FDA's July Docket: Key Decisions Ahead for Roche, GSK, and More

The U.S. Food and Drug Administration (FDA) is set to make several significant decisions in the latter half of July, with potential approvals spanning various therapeutic areas including lymphoma, multiple myeloma, and rare diseases. These rulings could reshape treatment landscapes and offer new options for patients.

Roche Seeks Expanded Use for Columvi in DLBCL

Roche is aiming to broaden the application of its T cell engager Columvi (glofitamab) for diffuse large B cell lymphoma (DLBCL). The company has submitted a supplemental Biologics License Application (sBLA) to use Columvi in combination with chemotherapy for patients who have undergone at least one prior line of therapy. The FDA's decision is expected by July 20.

Currently approved for DLBCL patients who have received at least two lines of systemic therapies, Columvi's potential expansion is supported by data from the Phase III STARGLO study. Results showed that when combined with gemcitabine and oxaliplatin, Columvi reduced the risk of death by 41% compared to a rituximab-based regimen.
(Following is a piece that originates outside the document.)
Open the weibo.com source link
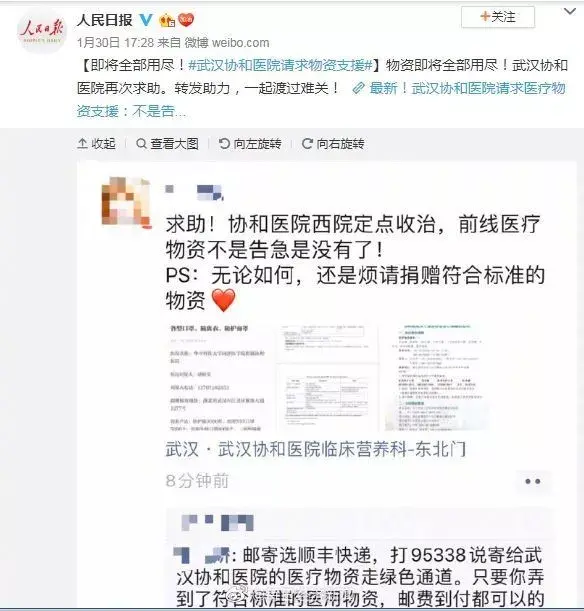The width and height of the screenshot is (584, 611). click(240, 42)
The Columvi combination also decreased the risk of death or disease progression by 63%.

If approved, Columvi could become an off-the-shelf, fixed-duration treatment option available soon after diagnosis for DLBCL patients.

GSK's Blenrep Seeks Comeback in Multiple Myeloma

GSK is making another attempt to secure approval for its antibody-drug conjugate Blenrep (belantamab mafodotin) in relapsed or refractory multiple myeloma. The FDA is expected to announce its decision by July 23.
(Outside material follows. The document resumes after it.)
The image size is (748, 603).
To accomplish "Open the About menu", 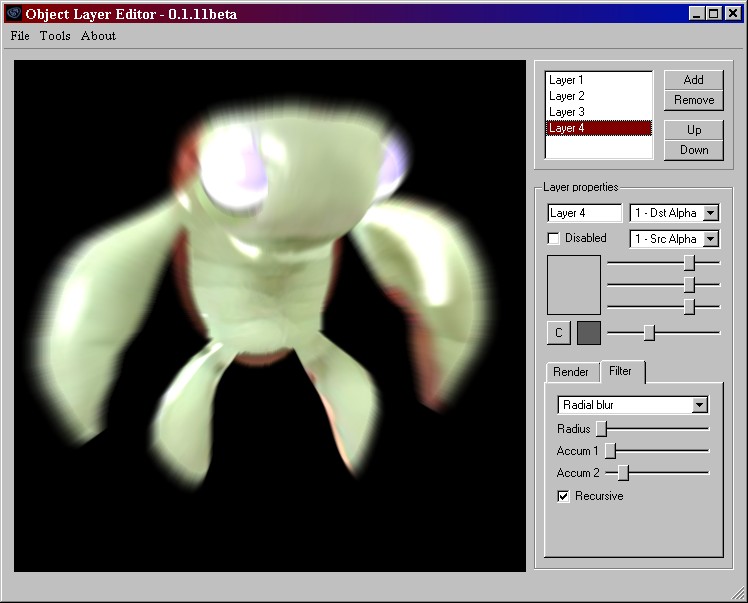I will [98, 36].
Blenrep was initially approved for this indication in August 2020 under the FDA's accelerated pathway. However, GSK voluntarily withdrew the drug from the U.S. market in November 2022 following disappointing results from the confirmatory Phase III DREAMM-3 trial.
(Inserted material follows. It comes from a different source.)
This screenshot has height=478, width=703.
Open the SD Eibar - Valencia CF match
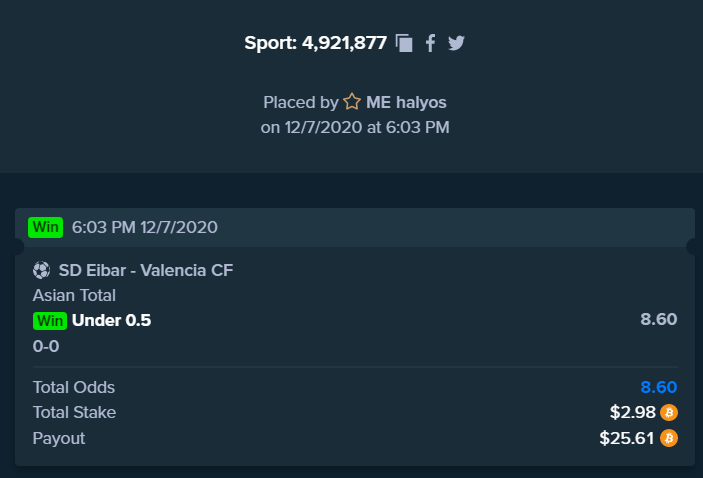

Now, armed with data from the DREAMM-7 and DREAMM-8 trials, GSK is giving Blenrep another chance. Both studies demonstrated significant improvements in progression-free survival for Blenrep-treated patients compared to standard-of-care triplet regimens. A planned interim analysis of DREAMM-7 also indicated potential overall survival benefits.

Emerging Therapies for Rare Diseases and Metabolic Disorders

Several other noteworthy decisions are expected in the coming weeks:

• Replimune's RP1, an oncolytic immunotherapy, is under review for use in combination with Bristol Myers Squibb's Opdivo (nivolumab) to treat advanced melanoma. The FDA's decision is due by July 22.

• Sobi is seeking approval for Doptelet (avatrombopag) in children aged one year and older with persistent or chronic immune thrombocytopenia. The target decision date is July 24.

• Ascendis Pharma's growth hormone Skytrofa (lonapegsomatropin-tcgd) is being considered for use in adult patients with growth hormone deficiency, with a verdict expected by July 27.

• Apellis Pharmaceuticals is looking to expand the label of its complement inhibitor Empaveli (pegcetacoplan) to cover C3 glomerulopathy and primary immune complex membranoproliferative glomerulonephritis. The FDA's decision is due by July 28.

• PTC Therapeutics' sepiapterin for phenylketonuria in adults and children awaits a decision by July 29.

• Regeneron's bispecific T cell engager odronextamab for relapsed or refractory follicular lymphoma is expecting a verdict on July 30.

These upcoming decisions underscore the pharmaceutical industry's continued focus on addressing unmet medical needs across a spectrum of conditions, from rare diseases to more common malignancies.